▸ List of tasks:
1. In the text below about McLaren's engine partnerships, rewrite the paragraph beginning "The deal will see Renault Sport Racing" as a single shorter sentence that keeps its main facts.
2. Using the text below about McLaren's engine partnerships, decide whether each statement agrees with it. Answer yes or no for each, and quote the deciding words.
(a) The engine supply deal with Renault covers three seasons, starting in 2018.
(b) The McLaren Honda team will stop competing before the 2017 championships are over.
(c) McLaren ended the Honda partnership against Honda's wishes.
┌─ Text extract
In a statement issued by McLaren on Friday ahead of this weekend’s Singapore Grand Prix., the team announced the partnership had been ended by mutual consent before switching to Renault for 2018.

“McLaren Technology Group and Honda Motor Co. Ltd announce they will discontinue their partnership for the FIA Formula One World Championship (F1) at the end of 2017 by mutual consent,” the statement reads.

“The McLaren Honda Formula 1 team will continue to compete for the remainder of the 2017 FIA Formula One Constructors’ and Drivers’ World Championships.

“Both Honda and McLaren will confirm their future plans in the sport in the near future.”

“Renault Sport Racing and McLaren Racing are pleased to announce they have agreed an engine supply partnership for the 2018, 2019 and 2020 seasons,” a subsequent release from McLaren and Renault reads.

“The deal will see Renault Sport Racing supply McLaren with Formula 1 power units, while also establishing a close working relationship with McLaren’s engineers and technicians.”
└─
┌─ Provided data
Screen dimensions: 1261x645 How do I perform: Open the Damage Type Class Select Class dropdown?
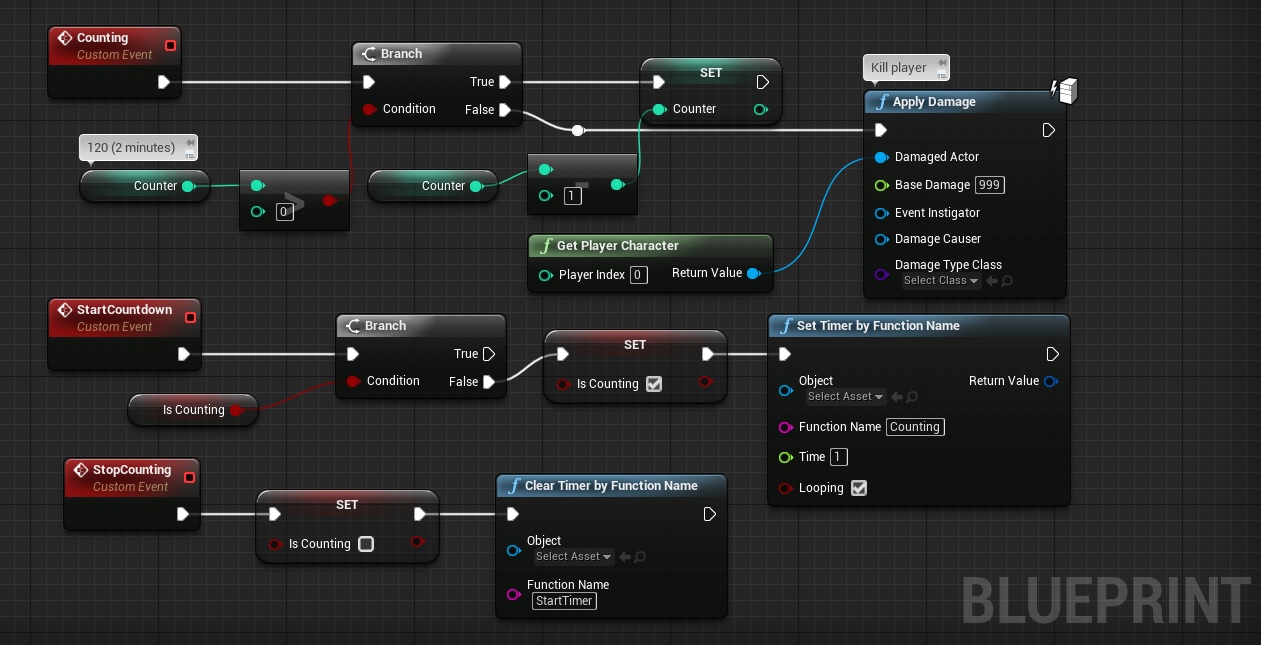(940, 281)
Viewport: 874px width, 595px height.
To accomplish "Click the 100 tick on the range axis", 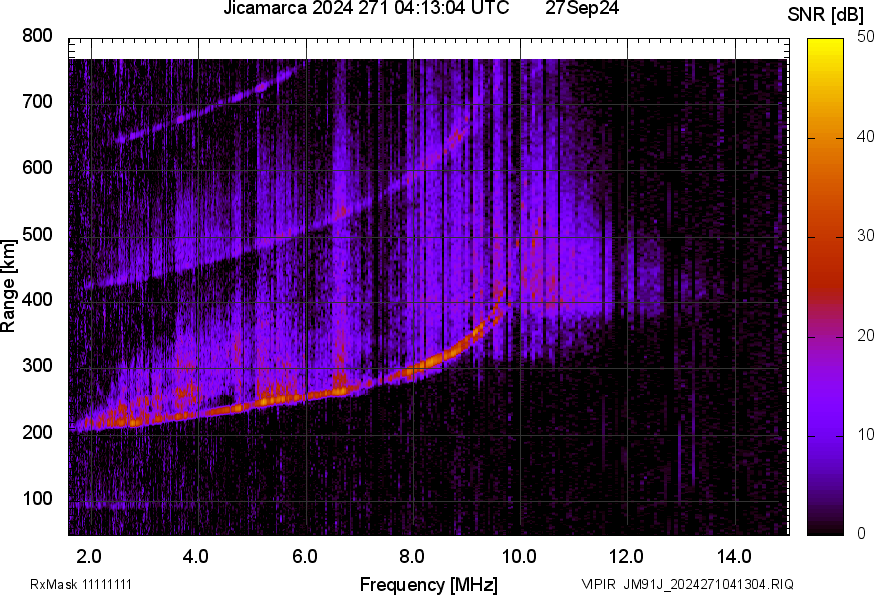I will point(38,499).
└─
▸ Solutions by task:
1. Renault Sport Racing will provide McLaren with Formula 1 power units and build a close working relationship with McLaren's engineers and technicians.

2.
(a) Yes: "for the 2018, 2019 and 2020 seasons"
(b) No: "will continue to compete for the remainder of the 2017 FIA Formula One Constructors’ and Drivers’ World Championships"
(c) No: "by mutual consent"